→ **THE PROBLEM**: Write down exactly the lines of the listing below, beginning with the one containing "The width and height of the screenshot is (1200, 705)." and closing with the final line.
──────── SUPPLIED DATA
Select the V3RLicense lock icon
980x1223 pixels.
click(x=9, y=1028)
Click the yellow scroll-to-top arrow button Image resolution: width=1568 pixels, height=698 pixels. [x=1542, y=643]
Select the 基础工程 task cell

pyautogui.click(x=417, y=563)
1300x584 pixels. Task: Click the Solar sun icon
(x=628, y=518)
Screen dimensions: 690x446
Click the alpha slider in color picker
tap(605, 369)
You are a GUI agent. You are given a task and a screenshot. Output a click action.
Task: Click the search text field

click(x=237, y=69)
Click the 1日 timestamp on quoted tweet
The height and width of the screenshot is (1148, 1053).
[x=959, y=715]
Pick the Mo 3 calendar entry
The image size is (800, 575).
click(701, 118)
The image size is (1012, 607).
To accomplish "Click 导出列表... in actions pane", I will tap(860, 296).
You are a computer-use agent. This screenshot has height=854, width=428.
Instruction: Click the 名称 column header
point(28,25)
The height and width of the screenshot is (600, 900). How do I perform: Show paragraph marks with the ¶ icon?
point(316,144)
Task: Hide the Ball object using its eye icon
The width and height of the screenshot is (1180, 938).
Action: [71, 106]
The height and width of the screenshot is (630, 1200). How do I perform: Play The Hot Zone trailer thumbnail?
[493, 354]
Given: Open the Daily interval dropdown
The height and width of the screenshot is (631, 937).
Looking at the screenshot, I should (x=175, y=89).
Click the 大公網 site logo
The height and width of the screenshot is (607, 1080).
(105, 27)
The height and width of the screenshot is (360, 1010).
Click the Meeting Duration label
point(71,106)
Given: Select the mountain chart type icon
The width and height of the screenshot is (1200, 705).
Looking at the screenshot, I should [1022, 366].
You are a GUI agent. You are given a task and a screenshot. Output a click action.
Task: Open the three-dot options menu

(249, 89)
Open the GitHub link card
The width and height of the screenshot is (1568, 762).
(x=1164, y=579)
────────────────
→ **COMPLETED TASK**:
The width and height of the screenshot is (1200, 705).
Looking at the screenshot, I should [1022, 366].
You are a GUI agent. You are given a task and a screenshot. Output a click action.
Task: Open the three-dot options menu

(249, 89)
Open the GitHub link card
The width and height of the screenshot is (1568, 762).
(x=1164, y=579)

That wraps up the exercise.